How to Build an Async AI Pipeline That Runs for Hours Without Timing Out

Why Web Servers Aren't Built for 4-Hour AI Jobs

Web servers are designed for millisecond-to-second responses — holding a connection open for minutes or hours causes timeouts, memory growth, and zero crash recovery if the server restarts.

I built an AI report generation SaaS with three products at very different runtimes: Life Clarity at ~15–20 seconds, Personal Blueprint at ~110–136 seconds, and Personal Horoscope at 141–190 minutes in production. No HTTP framework can hold a connection open for four hours. Run AI generation synchronously inside a FastAPI route and you get a 502 after 30–60 seconds on Render, Railway, or Vercel — the customer paid, the job never started, MongoDB stays at pending forever.

The naive fix — asyncio.create_task() or FastAPI BackgroundTasks — keeps work in the same process as the web server. Deploy a new version, hit OOM during PDF assembly, or restart the container: the in-flight job vanishes. No Redis message. No retry.
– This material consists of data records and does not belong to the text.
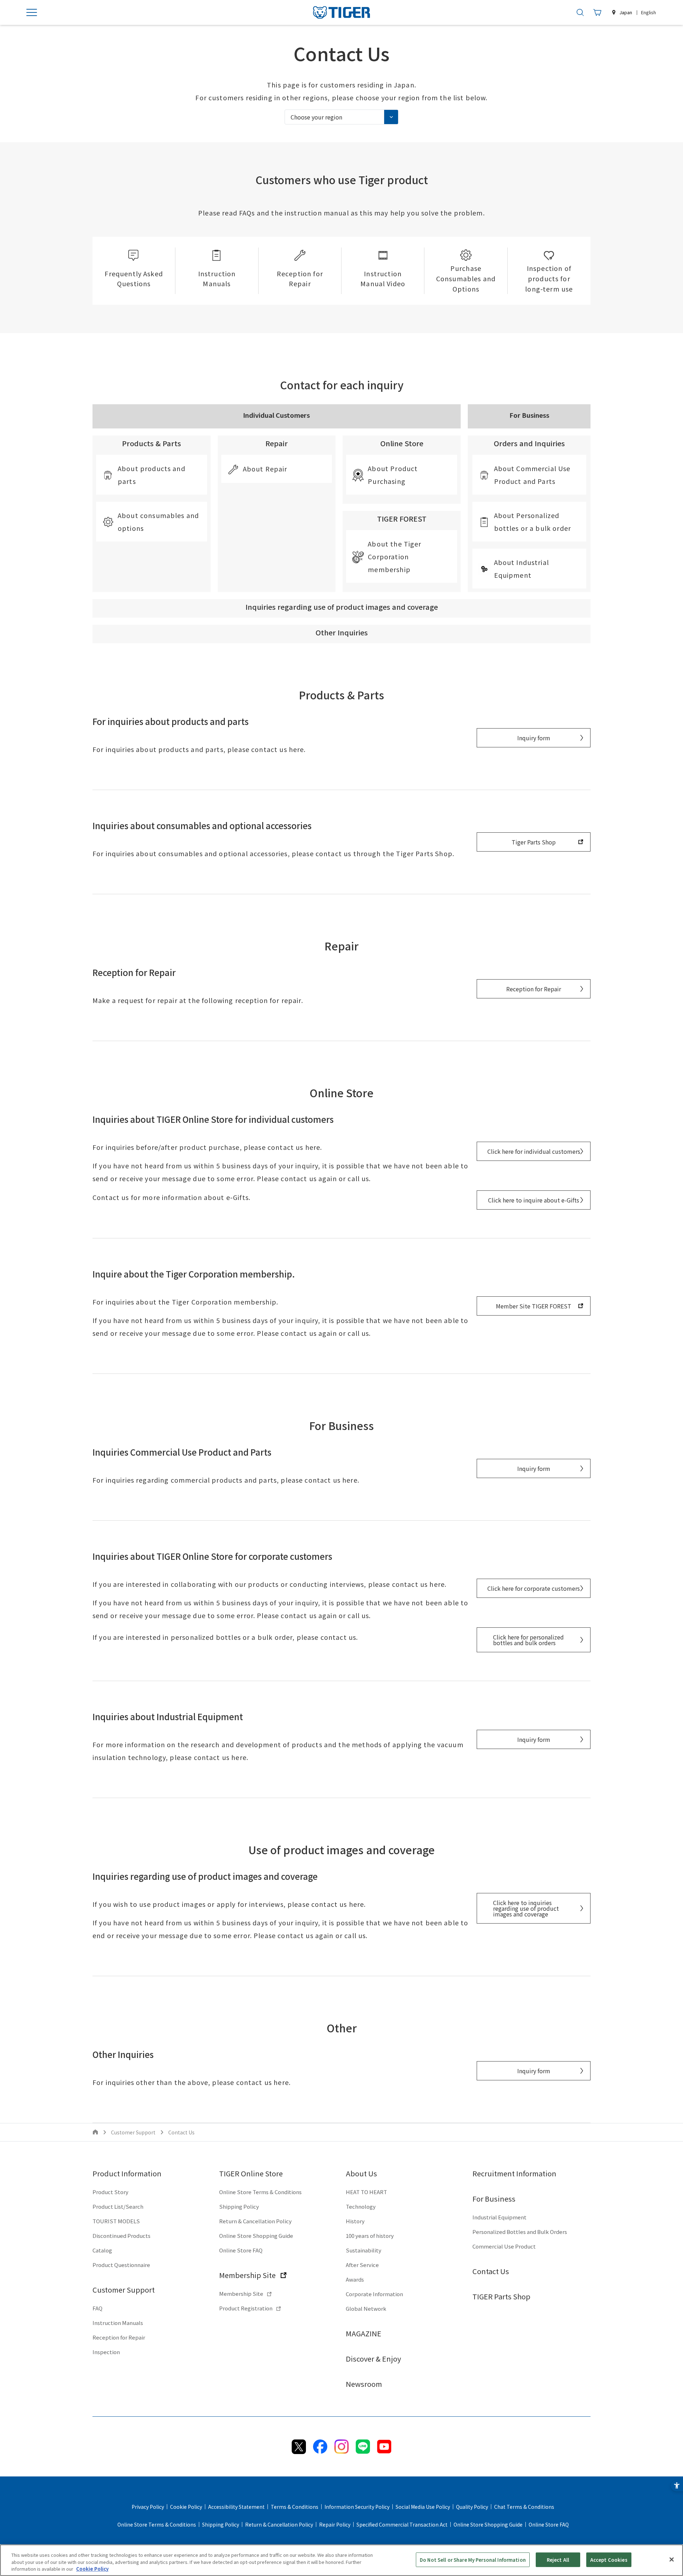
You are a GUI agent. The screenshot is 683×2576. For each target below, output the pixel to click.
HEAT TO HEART (366, 2192)
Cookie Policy (186, 2506)
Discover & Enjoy (373, 2358)
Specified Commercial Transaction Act (402, 2524)
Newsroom (364, 2384)
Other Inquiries (342, 632)
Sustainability (363, 2250)
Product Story (110, 2192)
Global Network (366, 2308)
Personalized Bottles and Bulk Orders (519, 2231)
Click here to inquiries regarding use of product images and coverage (526, 1908)
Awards (355, 2279)
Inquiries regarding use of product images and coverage (341, 607)
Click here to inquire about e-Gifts (533, 1200)
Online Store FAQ (241, 2250)
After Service (362, 2264)
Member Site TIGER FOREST (533, 1306)
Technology (361, 2206)
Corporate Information (374, 2294)
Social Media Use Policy (423, 2506)
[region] (341, 2560)
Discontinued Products (121, 2235)
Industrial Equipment (499, 2217)
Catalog (102, 2250)
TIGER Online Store (251, 2173)
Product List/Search (117, 2206)
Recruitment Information (514, 2173)
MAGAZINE (363, 2333)
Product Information (127, 2173)
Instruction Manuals (117, 2322)
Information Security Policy (357, 2506)
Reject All (558, 2559)
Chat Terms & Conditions (524, 2506)
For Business (493, 2198)
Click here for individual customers (533, 1151)
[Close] (671, 2559)
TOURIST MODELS (116, 2221)
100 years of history (370, 2235)
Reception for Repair (533, 989)
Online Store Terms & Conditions (260, 2192)
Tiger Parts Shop (534, 842)
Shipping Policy (239, 2206)
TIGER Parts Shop (501, 2296)
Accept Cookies (609, 2559)
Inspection (106, 2352)
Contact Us (490, 2271)
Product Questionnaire (121, 2264)
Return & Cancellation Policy (255, 2221)
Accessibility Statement (236, 2506)
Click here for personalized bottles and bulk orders (528, 1640)
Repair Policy (334, 2524)
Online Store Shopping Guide (256, 2235)
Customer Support (123, 2289)
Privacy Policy (148, 2506)
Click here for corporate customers (533, 1588)
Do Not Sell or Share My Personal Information (473, 2559)
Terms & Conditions (294, 2506)
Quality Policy (472, 2506)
For a twenty-second job that might survive; for 161 GPT-4o calls over four hours it is a refund waiting to happen.

The three runtimes in the platform

Three timeout killers stack on naive synchronous code:

Web server request timeout: 30–60 seconds on most hosts — the API process is killed mid-generation.
Browser HTTP timeout: connections drop after two or more minutes of no response — the client sees a spinner forever.
Celery global default: soft 600s, hard 660s — kills a 141-minute job at the ten-minute mark if you forget per-task overrides.
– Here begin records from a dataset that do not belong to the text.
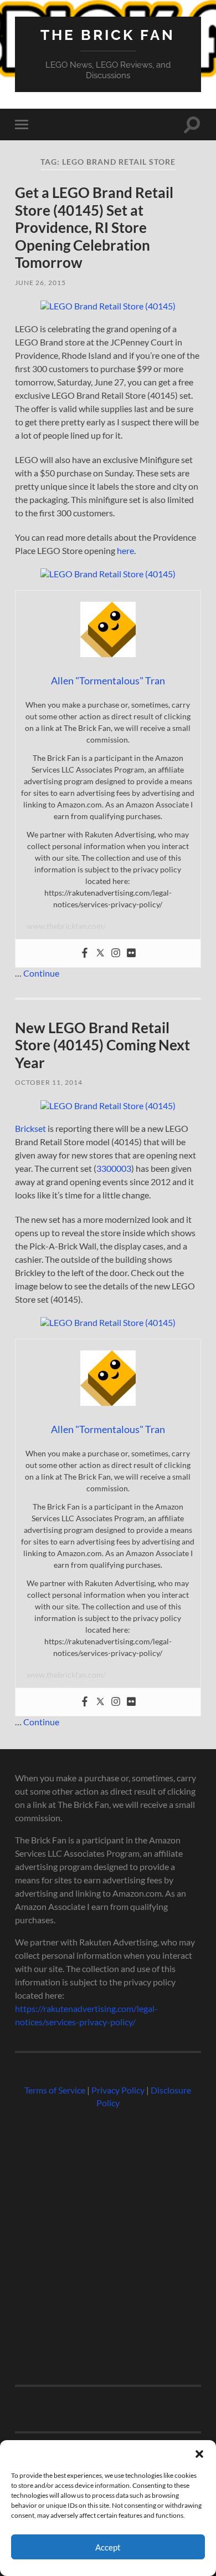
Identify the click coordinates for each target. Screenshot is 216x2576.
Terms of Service (54, 2090)
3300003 (113, 1168)
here (125, 550)
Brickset (30, 1128)
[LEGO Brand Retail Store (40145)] (108, 306)
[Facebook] (85, 953)
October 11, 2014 (49, 1082)
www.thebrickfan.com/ (66, 926)
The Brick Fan (107, 34)
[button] (199, 2454)
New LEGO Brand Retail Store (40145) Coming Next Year (102, 1045)
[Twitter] (100, 953)
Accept (108, 2547)
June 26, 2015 (40, 282)
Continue (41, 973)
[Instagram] (116, 953)
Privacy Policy (118, 2090)
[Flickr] (131, 953)
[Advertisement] (108, 2242)
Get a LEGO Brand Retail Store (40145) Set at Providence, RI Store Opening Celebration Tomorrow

Approach	Max safe duration	Crash recovery	Progress visibility	Output delivery
Synchronous request	30–60s (server timeout)	❌ Lost on crash	❌ None	HTTP response
FastAPI BackgroundTasks	~30s (in-process, lost on restart)	❌ Lost on restart	❌ None	HTTP response or callback
Celery fire-and-forget	Hours (with per-task limits)	✅ task_acks_late	Polling / SSE	Email + PDF link
WebSocket	Limited by connection	❌ Connection drops	✅ Real-time	Streaming bytes
Best for 4-hour AI jobs	—	Celery ✅	Celery ✅	Email ✅

Important

The problem is not that AI generation is slow — it is that the code is structured to make the HTTP connection wait for it. These are different concerns and need to live in different processes. Accepting a payment and generating 161 GPT-4o calls are two jobs. A web server doing both is the wrong tool for the second one.

The Fire-and-Forget Architecture: Two Paths, Two Processes

Separate the request path (accept and return immediately) from the worker path (complete the work independently) — they share only a job ID and a shared database for state. This is the core async AI pipeline Python long running without timeout pattern.

Request path (milliseconds to seconds)

Customer → POST /api/v1/payments/checkout → create Stripe session → insert MongoDB record (status=pending) → return HTTP 202 Accepted + checkout URL.
Customer completes Stripe payment.
Stripe → POST /api/v1/payments/webhook → verify signature → idempotency check → update MongoDB status=generating → dispatch Celery task → return HTTP 200 immediately.

The API process is done after step 3. It never waits for the AI job.

Worker path (independent process, seconds to hours)

Celery worker picks up task from Redis queue.
Pre-computation runs (domain calculations, not AI).
AI generation runs (4 to 161 GPT-4o calls).
PDF assembled (1 to 173 WeasyPrint chunks).
PDF uploaded to Vercel Blob.
MongoDB updated: status=ready, pdf_url stored.
Delivery email sent via SendGrid. Customer receives email. Job complete.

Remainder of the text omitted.